Tadında Ekonomi, Güney Koreli iktisatçı Ha-Joon Chang’in popüler ekonomi alanındaki eserlerinden biridir. Özgün adı Edible Economics: A Hungry Economist Explains the World olan kitap, Türkçeye Gökçe Çakmak tarafından çevrilmiş ve Domingo Yayınları tarafından Ekim 2023’te yayımlanmıştır. 224 sayfalık bu eser, yeme-içme kültürünü ekonomiyle harmanlayan bir anlatım sunar.
Konu
Kitap, her bölümü bir gıda maddesiyle yapılandırılmış ekonomi yazılarından oluşur. Sarımsak, meşe palamudu, muz, erişte, tavuk, çikolata gibi yiyecekler, tarihsel ve kültürel bağlamda ele alınarak iktisadi kavramlara giriş kapısı işlevi görür. Yazar, temel ekonomik meseleleri – kalkınma, eşitsizlik, sanayileşme, serbest piyasa, korumacılık gibi – yemek eksenli anlatılar üzerinden herkesin anlayabileceği şekilde açıklamayı amaçlar.
Temalar
Kültürel ön yargıların ekonomi üzerindeki etkisi: Sarımsak, hindistan cevizi gibi yiyecekler üzerinden bazı toplumların ekonomik anlayışlarının nasıl ötekileştirildiği anlatılır. Batı merkezli düşüncenin dışında kalan toplumların küçümsenmesinin, ekonomik bakış açılarını nasıl daralttığı örneklerle gösterilir.

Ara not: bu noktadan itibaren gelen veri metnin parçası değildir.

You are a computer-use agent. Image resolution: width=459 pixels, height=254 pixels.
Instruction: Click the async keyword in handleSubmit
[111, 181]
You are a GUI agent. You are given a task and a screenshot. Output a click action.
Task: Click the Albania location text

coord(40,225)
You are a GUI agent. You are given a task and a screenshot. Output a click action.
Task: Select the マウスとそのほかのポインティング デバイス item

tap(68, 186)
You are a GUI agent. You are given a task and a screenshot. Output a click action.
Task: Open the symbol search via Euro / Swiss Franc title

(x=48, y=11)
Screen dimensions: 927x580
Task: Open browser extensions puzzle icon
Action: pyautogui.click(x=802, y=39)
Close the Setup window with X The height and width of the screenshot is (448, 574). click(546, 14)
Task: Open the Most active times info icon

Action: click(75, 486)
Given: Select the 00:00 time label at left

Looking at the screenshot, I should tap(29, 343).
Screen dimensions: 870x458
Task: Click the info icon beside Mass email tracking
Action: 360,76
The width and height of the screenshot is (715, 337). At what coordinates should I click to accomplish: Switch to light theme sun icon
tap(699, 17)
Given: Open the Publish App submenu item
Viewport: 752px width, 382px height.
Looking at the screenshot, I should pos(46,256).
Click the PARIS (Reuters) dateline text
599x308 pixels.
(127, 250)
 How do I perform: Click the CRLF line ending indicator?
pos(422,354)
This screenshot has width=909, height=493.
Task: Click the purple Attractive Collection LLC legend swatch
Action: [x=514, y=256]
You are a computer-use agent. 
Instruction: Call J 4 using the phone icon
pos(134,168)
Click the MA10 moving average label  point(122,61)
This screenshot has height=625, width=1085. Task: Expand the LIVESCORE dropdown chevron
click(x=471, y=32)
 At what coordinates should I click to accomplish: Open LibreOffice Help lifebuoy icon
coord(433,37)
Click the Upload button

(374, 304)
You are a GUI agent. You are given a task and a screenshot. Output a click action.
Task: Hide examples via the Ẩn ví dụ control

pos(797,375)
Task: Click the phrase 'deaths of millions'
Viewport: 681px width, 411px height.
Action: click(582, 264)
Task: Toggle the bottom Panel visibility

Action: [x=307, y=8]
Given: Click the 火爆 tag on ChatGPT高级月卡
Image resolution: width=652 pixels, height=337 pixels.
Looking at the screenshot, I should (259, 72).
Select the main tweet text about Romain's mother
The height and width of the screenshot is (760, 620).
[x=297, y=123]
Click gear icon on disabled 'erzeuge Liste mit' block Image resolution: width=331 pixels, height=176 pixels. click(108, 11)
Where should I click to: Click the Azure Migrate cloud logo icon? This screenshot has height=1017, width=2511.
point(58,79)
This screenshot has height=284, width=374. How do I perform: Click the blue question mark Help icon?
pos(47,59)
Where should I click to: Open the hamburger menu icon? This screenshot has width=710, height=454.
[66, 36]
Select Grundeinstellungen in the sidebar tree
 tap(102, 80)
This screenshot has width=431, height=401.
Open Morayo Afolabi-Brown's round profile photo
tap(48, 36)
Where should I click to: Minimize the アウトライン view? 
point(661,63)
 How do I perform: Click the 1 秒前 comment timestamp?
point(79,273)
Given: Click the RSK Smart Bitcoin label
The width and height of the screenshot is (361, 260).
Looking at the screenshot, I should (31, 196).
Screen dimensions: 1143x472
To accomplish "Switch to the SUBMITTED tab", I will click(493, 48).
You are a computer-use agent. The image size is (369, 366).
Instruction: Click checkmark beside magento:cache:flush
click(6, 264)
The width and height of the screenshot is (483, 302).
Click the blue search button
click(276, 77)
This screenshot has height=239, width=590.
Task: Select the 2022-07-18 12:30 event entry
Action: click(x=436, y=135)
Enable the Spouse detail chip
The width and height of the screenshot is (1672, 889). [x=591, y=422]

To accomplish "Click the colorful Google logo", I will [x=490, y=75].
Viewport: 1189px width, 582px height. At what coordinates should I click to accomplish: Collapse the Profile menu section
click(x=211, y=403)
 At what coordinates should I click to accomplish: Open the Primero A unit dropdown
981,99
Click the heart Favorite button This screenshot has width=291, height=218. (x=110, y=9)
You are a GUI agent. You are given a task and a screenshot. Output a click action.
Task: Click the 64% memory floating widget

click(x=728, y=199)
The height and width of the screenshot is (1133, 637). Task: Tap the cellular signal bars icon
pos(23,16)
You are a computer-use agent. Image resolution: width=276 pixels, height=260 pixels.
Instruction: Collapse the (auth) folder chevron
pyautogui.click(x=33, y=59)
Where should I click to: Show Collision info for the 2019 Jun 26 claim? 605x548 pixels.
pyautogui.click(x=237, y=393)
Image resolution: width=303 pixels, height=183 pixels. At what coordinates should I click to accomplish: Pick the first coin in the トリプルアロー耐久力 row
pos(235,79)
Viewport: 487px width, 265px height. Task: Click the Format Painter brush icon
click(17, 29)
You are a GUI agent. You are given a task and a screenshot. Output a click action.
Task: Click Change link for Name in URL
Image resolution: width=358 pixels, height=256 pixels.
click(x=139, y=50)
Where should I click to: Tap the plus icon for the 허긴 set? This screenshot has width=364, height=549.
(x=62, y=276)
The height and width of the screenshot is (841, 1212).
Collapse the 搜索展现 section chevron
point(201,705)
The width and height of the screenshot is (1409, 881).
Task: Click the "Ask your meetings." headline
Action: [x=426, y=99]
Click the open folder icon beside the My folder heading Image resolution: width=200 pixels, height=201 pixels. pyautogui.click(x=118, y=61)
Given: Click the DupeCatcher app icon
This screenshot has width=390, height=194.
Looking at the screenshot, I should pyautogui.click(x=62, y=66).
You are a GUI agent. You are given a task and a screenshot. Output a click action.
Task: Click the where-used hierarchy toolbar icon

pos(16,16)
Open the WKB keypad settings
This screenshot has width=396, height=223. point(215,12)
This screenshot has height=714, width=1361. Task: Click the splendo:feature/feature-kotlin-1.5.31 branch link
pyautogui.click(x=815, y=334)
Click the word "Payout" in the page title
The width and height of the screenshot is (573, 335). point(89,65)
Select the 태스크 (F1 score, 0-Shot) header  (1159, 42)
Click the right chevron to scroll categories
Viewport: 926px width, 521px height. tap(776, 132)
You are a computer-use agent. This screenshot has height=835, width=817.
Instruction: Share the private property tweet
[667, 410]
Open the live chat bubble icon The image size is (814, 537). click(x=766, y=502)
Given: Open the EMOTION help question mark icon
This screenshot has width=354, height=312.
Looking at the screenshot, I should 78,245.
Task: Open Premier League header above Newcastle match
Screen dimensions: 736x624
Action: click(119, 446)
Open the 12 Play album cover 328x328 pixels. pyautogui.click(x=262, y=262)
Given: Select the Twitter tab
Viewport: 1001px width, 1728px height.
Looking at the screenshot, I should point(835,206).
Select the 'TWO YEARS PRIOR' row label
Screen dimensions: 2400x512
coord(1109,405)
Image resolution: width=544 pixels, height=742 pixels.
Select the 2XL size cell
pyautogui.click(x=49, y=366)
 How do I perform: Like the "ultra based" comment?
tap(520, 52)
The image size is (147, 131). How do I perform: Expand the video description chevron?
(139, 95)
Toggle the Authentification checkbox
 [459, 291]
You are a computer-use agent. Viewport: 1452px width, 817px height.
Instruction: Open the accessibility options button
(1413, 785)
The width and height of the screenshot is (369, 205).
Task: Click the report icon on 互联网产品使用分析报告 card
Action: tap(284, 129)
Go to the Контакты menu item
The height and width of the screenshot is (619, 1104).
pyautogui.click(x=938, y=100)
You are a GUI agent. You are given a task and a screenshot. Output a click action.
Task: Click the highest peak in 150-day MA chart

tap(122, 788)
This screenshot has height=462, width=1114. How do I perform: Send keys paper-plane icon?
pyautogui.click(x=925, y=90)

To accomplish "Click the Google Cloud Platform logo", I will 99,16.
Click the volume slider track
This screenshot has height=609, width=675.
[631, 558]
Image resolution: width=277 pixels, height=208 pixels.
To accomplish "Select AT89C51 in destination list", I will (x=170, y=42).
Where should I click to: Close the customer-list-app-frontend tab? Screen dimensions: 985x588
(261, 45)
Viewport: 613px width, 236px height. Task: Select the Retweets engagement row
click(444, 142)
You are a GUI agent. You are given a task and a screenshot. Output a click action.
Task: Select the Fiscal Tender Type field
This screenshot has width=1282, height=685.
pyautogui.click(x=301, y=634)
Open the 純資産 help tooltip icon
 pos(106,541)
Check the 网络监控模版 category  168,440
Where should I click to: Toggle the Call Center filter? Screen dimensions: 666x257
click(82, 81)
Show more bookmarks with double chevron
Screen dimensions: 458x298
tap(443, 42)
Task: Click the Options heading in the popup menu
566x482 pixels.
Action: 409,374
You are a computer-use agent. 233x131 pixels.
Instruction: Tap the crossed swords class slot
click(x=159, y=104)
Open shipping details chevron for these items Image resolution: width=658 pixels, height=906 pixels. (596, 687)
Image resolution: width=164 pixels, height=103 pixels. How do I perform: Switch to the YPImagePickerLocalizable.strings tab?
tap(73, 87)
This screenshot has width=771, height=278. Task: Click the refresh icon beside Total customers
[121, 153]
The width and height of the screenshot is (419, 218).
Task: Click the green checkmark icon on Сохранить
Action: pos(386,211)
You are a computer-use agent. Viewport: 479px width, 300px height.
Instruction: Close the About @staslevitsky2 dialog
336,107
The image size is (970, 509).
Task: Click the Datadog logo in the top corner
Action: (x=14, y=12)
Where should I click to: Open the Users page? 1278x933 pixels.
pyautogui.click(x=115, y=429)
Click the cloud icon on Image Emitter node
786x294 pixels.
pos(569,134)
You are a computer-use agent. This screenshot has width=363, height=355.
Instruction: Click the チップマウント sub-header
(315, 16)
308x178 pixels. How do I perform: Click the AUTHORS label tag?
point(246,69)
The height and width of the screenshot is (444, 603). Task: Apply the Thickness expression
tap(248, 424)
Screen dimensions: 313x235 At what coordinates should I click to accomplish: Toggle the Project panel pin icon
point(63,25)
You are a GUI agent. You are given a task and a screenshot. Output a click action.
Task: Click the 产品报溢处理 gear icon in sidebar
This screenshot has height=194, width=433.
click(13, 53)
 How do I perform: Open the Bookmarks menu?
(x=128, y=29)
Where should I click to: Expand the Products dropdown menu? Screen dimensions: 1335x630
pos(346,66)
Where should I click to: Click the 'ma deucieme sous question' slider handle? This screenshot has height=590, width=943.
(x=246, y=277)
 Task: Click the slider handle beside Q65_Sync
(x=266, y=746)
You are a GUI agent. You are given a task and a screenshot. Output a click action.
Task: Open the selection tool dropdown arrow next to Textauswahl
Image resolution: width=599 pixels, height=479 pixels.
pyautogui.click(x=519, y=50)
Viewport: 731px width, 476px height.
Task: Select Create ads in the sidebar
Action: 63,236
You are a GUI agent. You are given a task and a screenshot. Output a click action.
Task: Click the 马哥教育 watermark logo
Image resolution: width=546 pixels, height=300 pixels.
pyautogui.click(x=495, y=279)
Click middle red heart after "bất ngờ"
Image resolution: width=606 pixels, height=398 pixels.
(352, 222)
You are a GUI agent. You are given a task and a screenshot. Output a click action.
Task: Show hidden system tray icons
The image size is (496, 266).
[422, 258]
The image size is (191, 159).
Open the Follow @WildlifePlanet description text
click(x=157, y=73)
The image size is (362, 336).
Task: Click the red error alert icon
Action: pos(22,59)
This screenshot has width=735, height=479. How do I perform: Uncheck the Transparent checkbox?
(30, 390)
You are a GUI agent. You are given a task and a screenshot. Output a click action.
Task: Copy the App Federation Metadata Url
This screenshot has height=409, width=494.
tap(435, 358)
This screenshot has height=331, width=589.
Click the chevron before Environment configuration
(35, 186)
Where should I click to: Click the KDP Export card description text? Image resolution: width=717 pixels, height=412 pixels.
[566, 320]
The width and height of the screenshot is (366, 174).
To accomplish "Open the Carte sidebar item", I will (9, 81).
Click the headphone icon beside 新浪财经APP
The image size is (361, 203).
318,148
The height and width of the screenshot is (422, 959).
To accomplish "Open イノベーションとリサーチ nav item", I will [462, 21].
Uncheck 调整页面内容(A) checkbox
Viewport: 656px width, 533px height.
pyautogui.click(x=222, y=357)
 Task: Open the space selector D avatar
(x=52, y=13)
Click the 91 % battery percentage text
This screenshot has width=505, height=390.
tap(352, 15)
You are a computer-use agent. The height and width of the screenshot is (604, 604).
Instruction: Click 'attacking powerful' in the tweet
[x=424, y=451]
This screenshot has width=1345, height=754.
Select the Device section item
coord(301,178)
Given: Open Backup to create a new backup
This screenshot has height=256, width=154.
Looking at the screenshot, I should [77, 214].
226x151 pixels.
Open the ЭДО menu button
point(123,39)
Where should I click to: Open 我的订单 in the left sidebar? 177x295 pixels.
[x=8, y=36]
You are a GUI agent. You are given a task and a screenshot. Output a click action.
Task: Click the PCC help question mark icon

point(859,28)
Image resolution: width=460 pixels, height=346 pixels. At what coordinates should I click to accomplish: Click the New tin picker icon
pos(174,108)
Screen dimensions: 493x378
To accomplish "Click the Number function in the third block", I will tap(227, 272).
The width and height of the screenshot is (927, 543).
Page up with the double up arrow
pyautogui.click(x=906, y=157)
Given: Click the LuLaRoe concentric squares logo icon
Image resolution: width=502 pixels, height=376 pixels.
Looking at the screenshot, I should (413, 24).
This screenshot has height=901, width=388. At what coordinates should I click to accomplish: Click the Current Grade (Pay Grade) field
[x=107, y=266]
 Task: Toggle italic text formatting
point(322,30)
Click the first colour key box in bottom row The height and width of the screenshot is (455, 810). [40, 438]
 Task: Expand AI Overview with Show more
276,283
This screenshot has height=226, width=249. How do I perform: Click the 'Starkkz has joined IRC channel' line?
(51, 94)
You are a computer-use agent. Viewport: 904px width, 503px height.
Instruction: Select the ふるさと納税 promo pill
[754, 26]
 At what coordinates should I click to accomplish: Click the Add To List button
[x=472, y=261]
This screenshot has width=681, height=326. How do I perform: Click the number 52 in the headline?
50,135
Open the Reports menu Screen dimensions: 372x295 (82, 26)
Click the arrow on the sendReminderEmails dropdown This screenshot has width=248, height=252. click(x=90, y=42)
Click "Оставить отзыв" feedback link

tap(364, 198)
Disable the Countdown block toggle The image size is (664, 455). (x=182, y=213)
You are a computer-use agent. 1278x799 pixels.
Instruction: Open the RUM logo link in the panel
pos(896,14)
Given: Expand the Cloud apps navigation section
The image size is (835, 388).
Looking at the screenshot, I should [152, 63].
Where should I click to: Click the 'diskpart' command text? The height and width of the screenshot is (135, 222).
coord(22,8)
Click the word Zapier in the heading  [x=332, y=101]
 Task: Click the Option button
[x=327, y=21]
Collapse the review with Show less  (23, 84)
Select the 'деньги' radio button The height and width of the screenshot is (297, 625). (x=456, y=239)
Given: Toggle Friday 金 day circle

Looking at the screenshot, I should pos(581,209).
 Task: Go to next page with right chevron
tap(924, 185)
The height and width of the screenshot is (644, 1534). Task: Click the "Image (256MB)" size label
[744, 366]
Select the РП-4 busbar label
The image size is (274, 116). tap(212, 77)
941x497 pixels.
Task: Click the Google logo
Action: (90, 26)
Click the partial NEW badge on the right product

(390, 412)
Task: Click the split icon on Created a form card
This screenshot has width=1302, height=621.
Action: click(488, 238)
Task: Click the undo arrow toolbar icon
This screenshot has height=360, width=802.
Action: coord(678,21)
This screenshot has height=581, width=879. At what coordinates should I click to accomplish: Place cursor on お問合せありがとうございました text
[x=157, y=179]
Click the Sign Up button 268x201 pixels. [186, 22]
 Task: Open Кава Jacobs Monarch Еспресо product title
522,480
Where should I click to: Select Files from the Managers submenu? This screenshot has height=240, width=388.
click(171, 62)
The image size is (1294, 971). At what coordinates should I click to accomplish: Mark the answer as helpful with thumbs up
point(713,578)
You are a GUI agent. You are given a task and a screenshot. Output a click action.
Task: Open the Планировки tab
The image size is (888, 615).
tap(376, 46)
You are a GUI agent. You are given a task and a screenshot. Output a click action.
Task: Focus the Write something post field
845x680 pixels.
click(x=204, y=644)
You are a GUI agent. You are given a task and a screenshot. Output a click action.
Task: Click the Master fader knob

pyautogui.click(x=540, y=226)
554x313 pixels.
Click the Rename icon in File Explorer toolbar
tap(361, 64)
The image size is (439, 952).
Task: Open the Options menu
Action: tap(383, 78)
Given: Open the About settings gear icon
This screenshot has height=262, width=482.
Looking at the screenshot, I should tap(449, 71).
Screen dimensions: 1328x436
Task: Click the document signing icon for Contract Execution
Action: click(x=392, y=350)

Sanayileşmenin önemi ve korumacı politikalar: Hamsi, havuç ve karides gibi bölümlerde, ülkelerin yalnızca tarımsal üretimle gelişemeyeceği; sanayileşmenin kalkınma için temel olduğu vurgulanır. Gelişmekte olan ülkelerin ekonomik büyüme sağlayabilmesi için yerli üretimi koruması gerektiği savunulur.
Tüketim alışkanlıkları ve küresel eşitsizlik: Muz, kola, çikolata ve tavuk gibi yaygın gıdalar üzerinden, çok uluslu şirketlerin küresel pazarlardaki etkisi, üretim ilişkilerindeki adaletsizlik ve gelir dağılımındaki eşitsizlik tartışmaya açılır.
Görünmeyen emek ve bakım ekonomisi: Acı biber üzerinden ev içi bakım emeği ele alınır. Genellikle kadınlar tarafından üstlenilen, karşılığı ödenmeyen işler ekonominin dışında bırakılırken bu emeğin toplumsal yaşam için ne kadar hayati olduğu vurgulanır.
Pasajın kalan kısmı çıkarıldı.